• [EXCERPTED TEXT]
:::

Political authority in Shanghai from 1967 to 1979

The Shanghai Revolutionary Committee was a revolutionary committee that had administered the city of Shanghai, People's Republic of China between 1967 and 1979. It was established on 24 February 1967, following the collapse of the Shanghai People's Commune during the Cultural Revolution, and replaced the former Shanghai Municipal Committee of the Chinese Communist Party following its overthrow in the January Storm. The revolutionary committee was the first of its kind in the PRC, and employed a "triple alliance" model where military personnel, revolutionary cadres, and the revolutionary masses jointly administered the government. Zhang Chunqiao was the committee's first chairman, while Peng Chong was its last chairman. The committee was eventually disbanded during reforms in December 1979, when the Shanghai Municipal People's Government was reintroduced.

== Background ==

During the Cultural Revolution, influenced by Maoist leaders of the Cultural Revolution Group and the publication of the Sixteen Articles, rebel factions in Shanghai overthrew the Shanghai Municipal Committee of Chen Pixian and Cao Diqiu in January 1967. On 5 February, rebel factions under the leadership of Zhang Chunqiao created a new transitional revolutionary committee under the Shanghai People's Commune. It was modeled after the Paris Commune, and was to adopt direct democracy as its method of electing its leadership. The events in Shanghai influenced other provinces to undertake similar actions, which resulted in the collapse of preexisting bureaucratic authorities, replaced by revolutionary committees modeled after Shanghai.

:::

• [DATA SHOWN]
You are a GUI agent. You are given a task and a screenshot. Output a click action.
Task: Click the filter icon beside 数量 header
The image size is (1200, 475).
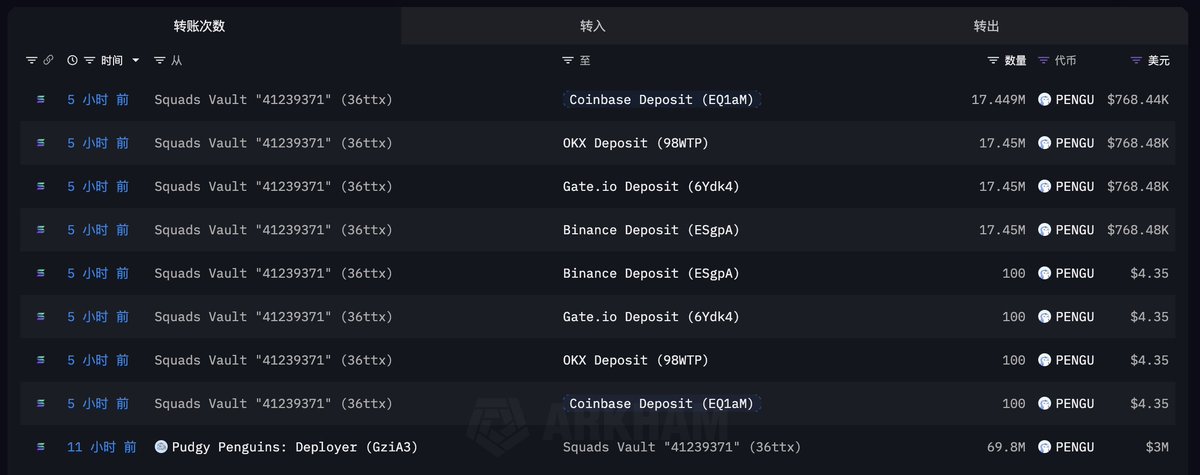[x=993, y=60]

:::

• [INSTRUCTIONS FOR THE TASK] In the text about Shanghai's political authority from 1967 to 1979, who was the last chairman of the Shanghai Revolutionary Committee?

• [SOLUTION] Peng Chong